Когда дочь вышла из ванной, нисколько не благодарная, что они ее родили такой роскошной, он сказал:
– Наш народ всегда в опасности! А что дает хотя бы относительную безопасность? Деньги. Вчера в магазине слышал: «А ты знаешь, какие чеченцы? Они хуже евреев!»
– И инвалид мне сказал на приеме, что евреи выдумали эту монетизацию льгот, – добавила мать.
– А ты много безопасности принес в свою семью, когда женился на маме? – Дочь отца вопросом ударила прямо в пылающий лоб.
– Тогда было другое время, при советской власти ни у кого денег не было… – влезла мать перечислять доводы в защиту мужа.
– Рая, ты, как всегда, не в фокусе, – мягко сказал ей Илья Михайлович. – Теперь-то уж можно сказать, что я играл не последнюю скрипку в теневой экономике, был буревестником капитализма…
Дочь гнула свое:
– Наш ребе сказал, что первая заповедь, провозглашенная в Торе, это «плодитесь и размножайтесь» – «пру урву». Пора тебе, папа, другую Тору писать, где первая заповедь – «обогащайтесь и страхуйтесь».
– Дума, Дума, – бормотал Илья Михайлович, – зачем ты придумала этот январский отдых? Я пропал на две недели в Бермудском треугольнике – холодильник, диван, телевизор, – я упустил развитие событий, упустил безопасность и благополучие Эвелиночки!
Тут захотелось ему, подобно предкам, посыпать главу пеплом. Но на дворе 5765 год от сотворения мира, то есть двадцать первый век.
В этот день тихое кипение в синагоге началось с утра. Изю попросили остаться после суточного дежурства и подвезти все, что нужно для помолвки (сладости, фрукты, вино, шарики, надутые гелием).
На фоне бодрых движений всей синагоги выделялось бессильное лицо библиотекарши Эстер Соломоновны Айгулиной. Ее дочь была назначена инспектором по кошерности, то есть проверяла, чтобы в крупе и овощах не было жучков, червячков, камешков. И был такой красавец иудей Петров, электрик на полставки. Работа у обоих была не сказать чтобы обременительна, и сэкономленные силы зародили бурное притяжение. Все с одобрением посматривали на эту пару: вот начало новой еврейской семьи, если дети пойдут в отца, то красота мира увеличится, а если в мать пойдут, то будут гении.
Петрову дали грант на обучение в Иерусалиме. Так этот подлец Петров вдруг женился на американке и растворился в бескрайних просторах США, то есть в Нью-Йорке. Тогда Эстер Соломоновна сделала гибкий разворот и увидела Якова, и с каждой секундой он все больше ей нравился, и она убеждала дочь так напряженно, что ей тоже понравился этот сын беженки.
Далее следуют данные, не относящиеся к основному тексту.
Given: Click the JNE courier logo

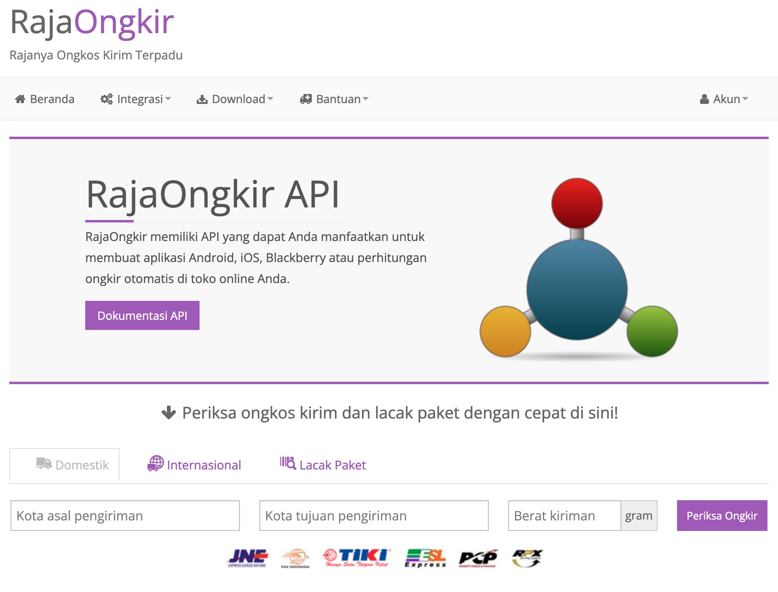Looking at the screenshot, I should pyautogui.click(x=247, y=558).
Но они обе, мать и дочь, забыли про вокальный кружок. А ведь он базировался тут же, в читальном зале, и в своих недрах скрывал это прожженное существо Эвелину, вот так. Ловко она притворялась, что ставит голоса всем желающим петь. А на самом деле… И вот результат – сегодняшняя помолвка. И бедная доченька Эстер опять одна и уже поневоле дрейфует в сторону соседа по площадке, грузина Бадри. И этот дрейф взаимный.
– Воздух не озонируешь своим видом, – озабоченно заметил сторож Изя. – Сделай хоть рекламную паузу на лице.
А ведь есть чем утешиться: внуки все равно родятся евреями, хоть фамилию будут иметь Паолашвили. На такой мысли Эстер вскинула губы к ушам и с этой улыбкой стала растягивать гирлянду. Изя подвалил с ящиком кока-колы и одобрительно сказал:
– Так-то лучше! Не горюй! Нас гребут, а мы крепчаем. Вот позавчера вечером: только я начал вслух Тору читать, а у котика просто судороги! Жена говорит: вези к ветеринару – друга-то надо спасать. А уже полночь! Ну, поехали, и сказал айболит: во время бурного роста у самцов бывает – резко повышается уровень гормонов, поэтому судороги. Пришлось заплатить триста рублей. Такая дыра в бюджете! И вот – сутки сторожил, без передышки остался подработать.
– Да, котик – это роскошь, – сочувственно сказала Эстер. – Но ты железный, тебе ничего не делается… А что там за крики?
Да, крики были – из глубины синагоги. Часто звучало слово «вентилятор». И высыпала толпа, состоящая из общественного совета, участкового, завхоза, а также электрика и слесаря в одном лице. Курсировал в массе людской и Илья Михайлович. Он надеялся: история с вентиляторами раздуется до таких пределов, что помолвка сорвется. Следователь будет полдня ходить, собакой всех нюхать, допрашивать… Хорошо бы.